WRITTEN EXERCISE A:
Answer these questions about the build discussion thread:
(i) What issues does the first post say it saw many years back?
(ii) According to Masterchiefxx17, what can be done with the front of the NZXT White case?
(iii) What did Rich-M see on top of the case?

EXCERPTED PASSAGE:

⟨

As for the myth of Nvidia gpus for Intel boards and ATi for AMD boards I have never been aware of any such issues....makes no sense really. Many years back there were Nvidia chipset issues with AMD boards but that is all I ever saw.


----------



## Masterchiefxx17 (Feb 27, 2010)

*Re: What you think about this build?*



Rich-M said:


> Of the cases Chief offered well one is black and personally I love the new white cases and believe it or not they never show dust. *The white one he has listed shows a swing out front and those can't wait to break off so I never recommend anything like that.*


Check again, because the NZXT White case, the front doesn't open at all.

You can pull it off to access the fans, but that's it.


----------



## Rich-M (May 2, 2007)

*Re: What you think about this build?*

Wow I have done everything I can and can't see any definition on the front of the case at all, though I see the buttons and usb ports on top so I assumed its a swing out but I would love that case assuming you are correct then!




Masterchiefxx17 said:


> Check again, because the NZXT White case, the front doesn't open at all.
> 
> You can pull it off to access the fans, but that's it.

⟩

MATERIAL FOR THIS EXERCISE:

⟨

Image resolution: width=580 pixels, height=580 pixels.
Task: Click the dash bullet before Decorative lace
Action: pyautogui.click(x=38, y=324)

⟩
⟨

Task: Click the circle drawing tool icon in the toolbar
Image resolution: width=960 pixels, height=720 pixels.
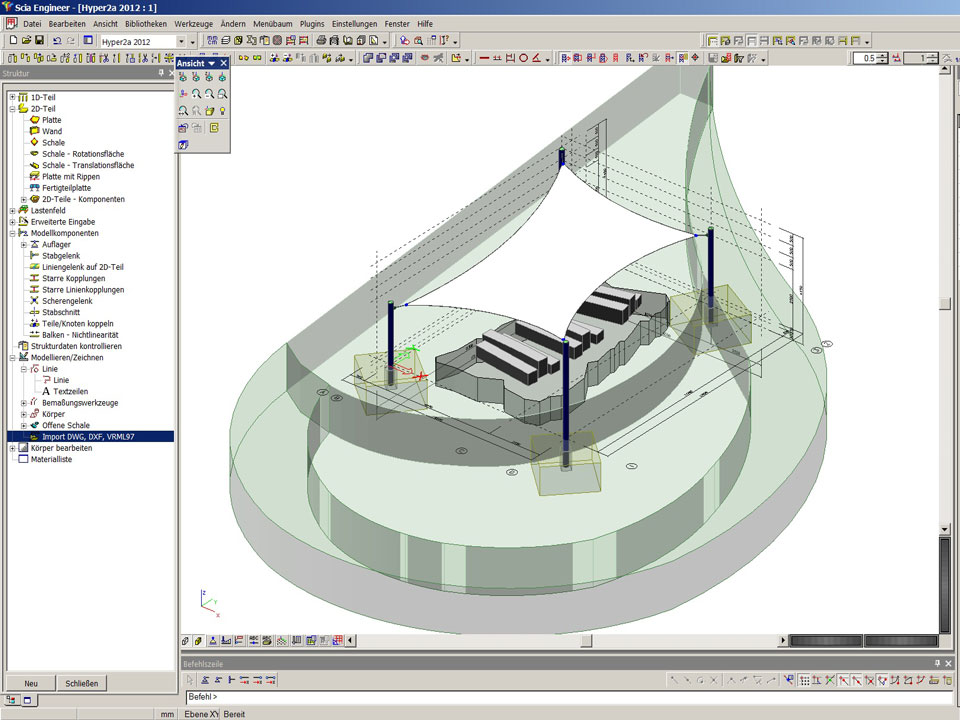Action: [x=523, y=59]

⟩

WRITTEN EXERCISE B: From the records, extract every line between the one containing "Image resolution: width=580" and the one containing "Action: pyautogui.click(x=38, y=324)", inclusive, reproducing each line unchanged.

EXERCISE OUTPUT A:
(i) Nvidia chipset issues with AMD boards.
(ii) It can be pulled off to access the fans, but it doesn't open.
(iii) The buttons and USB ports.

EXERCISE OUTPUT B:
Image resolution: width=580 pixels, height=580 pixels.
Task: Click the dash bullet before Decorative lace
Action: pyautogui.click(x=38, y=324)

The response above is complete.